San Diego Unified Grappling With Significant Drop In Kindergarten Enrollment
San Diego Unified reported 2,474 fewer students than it expected this year. About two-thirds of that deficit came from kindergarten. While the pandemic is the obvious main culprit, district leaders are trying to get a handle on the specific reasons.
“It’s not mandatory for students to attend kindergarten, so we might have some families that are making a choice not to enroll,” said Richard Barrera, school board vice president at San Diego Unified. “We might have other families that aren’t clear about how to enroll.”
Teachers say this drop in enrollment raises major long-term concerns.
“Kindergarten is the starting place for their education,” said Molly Stewart, a kindergarten teacher at Ocean Beach Elementary. “In kindergarten, they’re learning to read, write and work together.”
Stewart said some of her families have opted for homeschooling instead of online learning through the district.
“Because they’re concerned about the amount of screen time for their students,” she said. “ And so, they’re finding alternatives, and they let us know that as soon as we return to in-person they’ll be returning.”

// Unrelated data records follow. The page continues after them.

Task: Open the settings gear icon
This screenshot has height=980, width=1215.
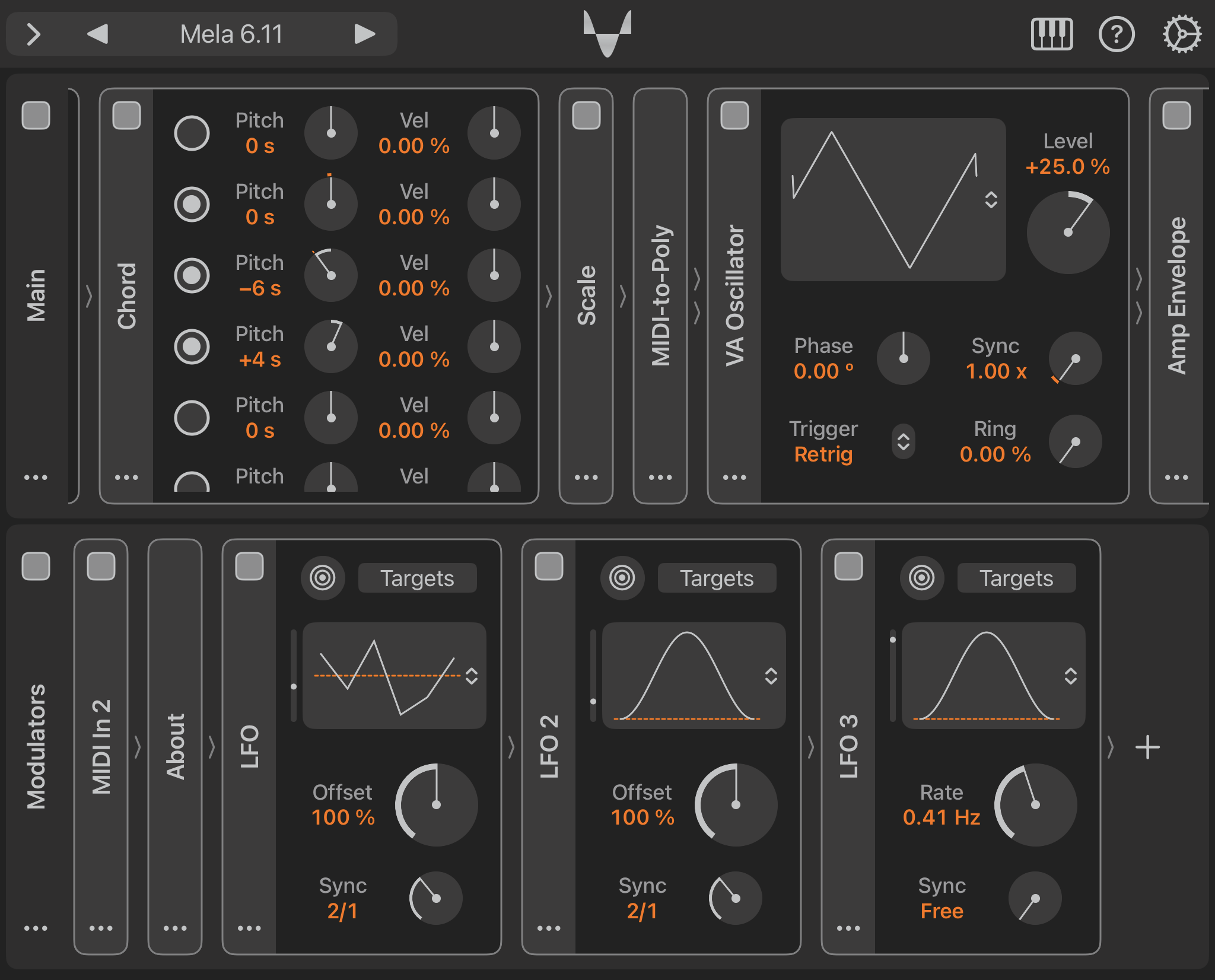Action: coord(1181,34)
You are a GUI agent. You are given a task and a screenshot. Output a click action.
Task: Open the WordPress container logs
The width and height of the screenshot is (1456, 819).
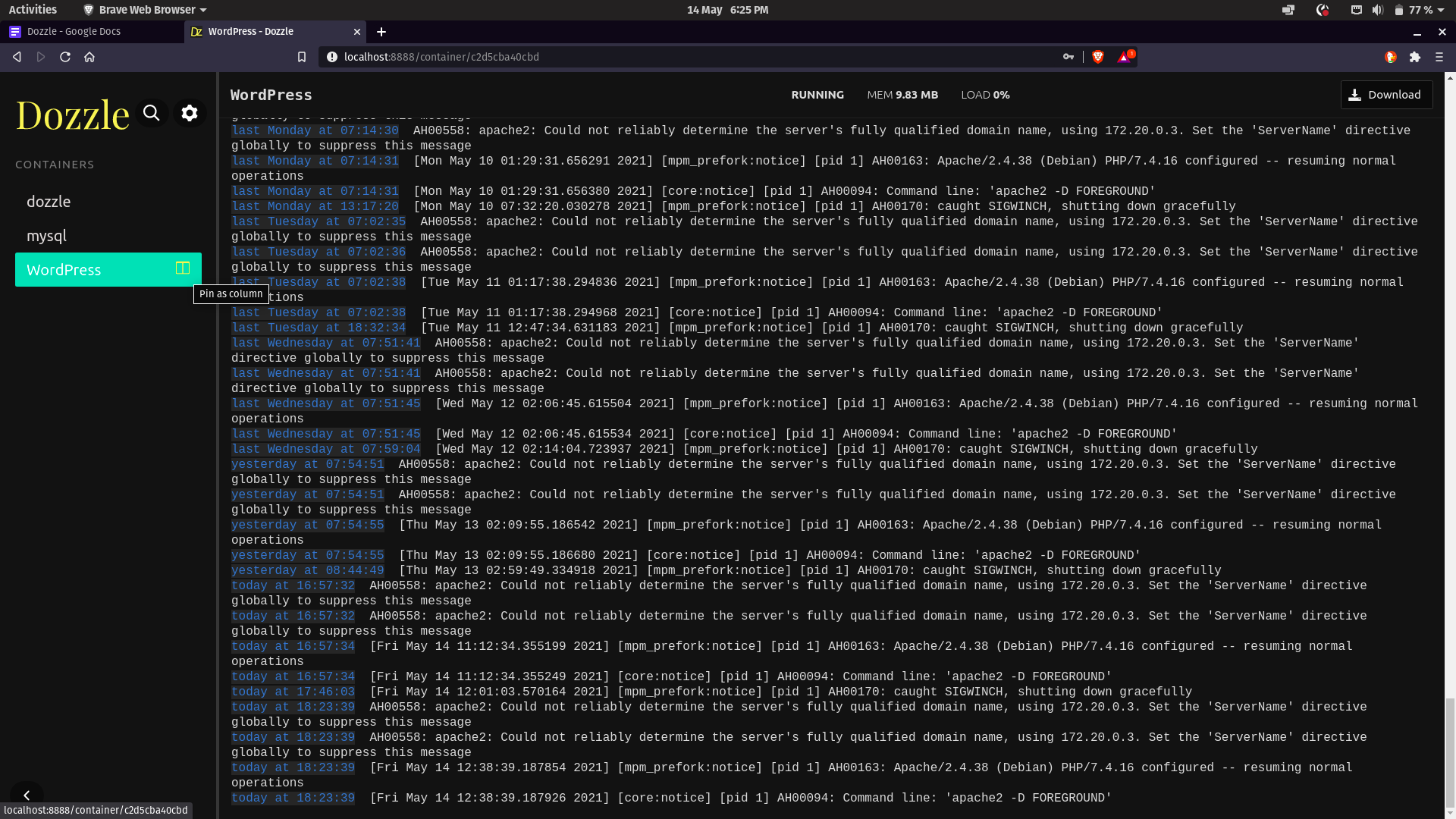64,270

Stewart said teachers try everything they can to keep their students, including providing more supports and flexible schedules. Barrera said the district is still making an effort to enroll more kindergarten students even though the school year has started.
“We’ll get the student a laptop. The student will have access to our free and reduced lunch program,” he said. “There are so many reasons why we think students are better off by going ahead and enrolling in kindergarten.”
Other districts have also seen dips in enrollment. Chula Vista Elementary is down by close to 600 students.